Monday, April 6, 2015

Alabama on U.S. Postage Stamps (1): Some African-Americans

Alabama people and themes have been featured on numerous U.S. postage stamps over the years, and I want to explore some of them in a few posts. Other nations have also honored Alabamians in this way.

My father Amos J. Wright, Jr., was a stamp collector in the 1960's and gave my brother Richard and I an appreciation of the hobby. I still collect them, although they simply end up in a shoe box. We still have my dad's stamp albums, as well as several boxes of stamps that never made it into albums. He pretty much dropped the hobby when his interest turned to Alabama archaeology

The stamps below feature African-Americans connected with our state in some way. I've added comments on some of them.

The U.S. Postal Service recently featured "Stamps Reflect History of Tuskegee University" on its blog.

10c Booker T. Washington stamp, issued April 7, 1940

This stamp featuring Booker T. Washington was issued on April 7, 1940, and was the first U.S. stamp to honor an African-American.

BTW 1956 Commemorative Stamp

Another stamp was issued in 1956 to honor the centennial of Washington's birth. 
Ralph Ellison 91¢

African-American author Ralph Ellison is best known for his 1952 novel Invisible Man. Ellison, who attended Tuskegee Institute, died in 1994. He arrived at Tuskegee on a music scholarship but left to study the visual arts in New York City. He eventually detoured into writing. This stamp was issued on February 14, 2014.

George Washington Carver

This George Washington Carver stamp was issued on February 3, 1998. I recently described "That Time Mom Saw George Washington Carver in Camp Hill" on this blog.

Florence, Alabama native William "W.C." Handy had a long career as songwriter and arranger and is known as the Father of the Blues. He died in 1958 and this stamp was issued in 1969.
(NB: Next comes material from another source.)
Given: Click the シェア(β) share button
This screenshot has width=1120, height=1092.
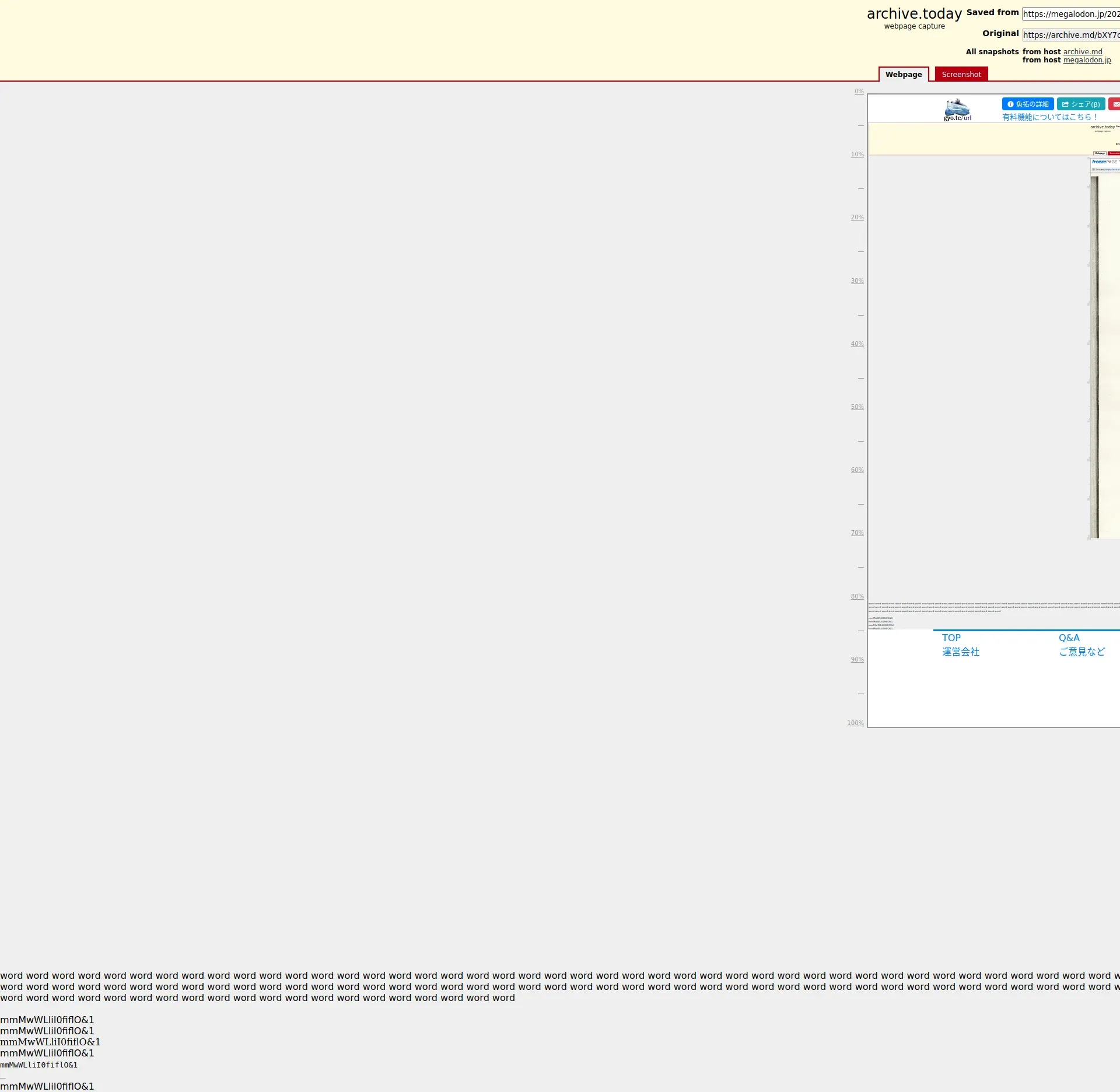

Although Tanner never visited Alabama as far as I know, I wanted to include him because his sister Halle Tanner Dillon Johnson has an important connection to the state. Henry Ossawa Tanner was the first African-American artist to achieve fame internationally. He moved to Paris in 1891 and remained there until his death in 1937. As I wrote in another post, his sister was "The First Certified, Practicing Female Physician in Alabama." She practiced at Tuskegee Institute for several years after finishing medical school in Philadelphia in the spring of 1891. Their father was Benjamin T. Tanner, a prominent minister in Pittsburgh. This stamp was issued in 1973

Jesse Owens

Jesse Owens is one of many legendary athletes born in Alabama.  This stamp was issued on September 10, 1998.

The United Arab Emirates featured Owens on a stamp in 1973.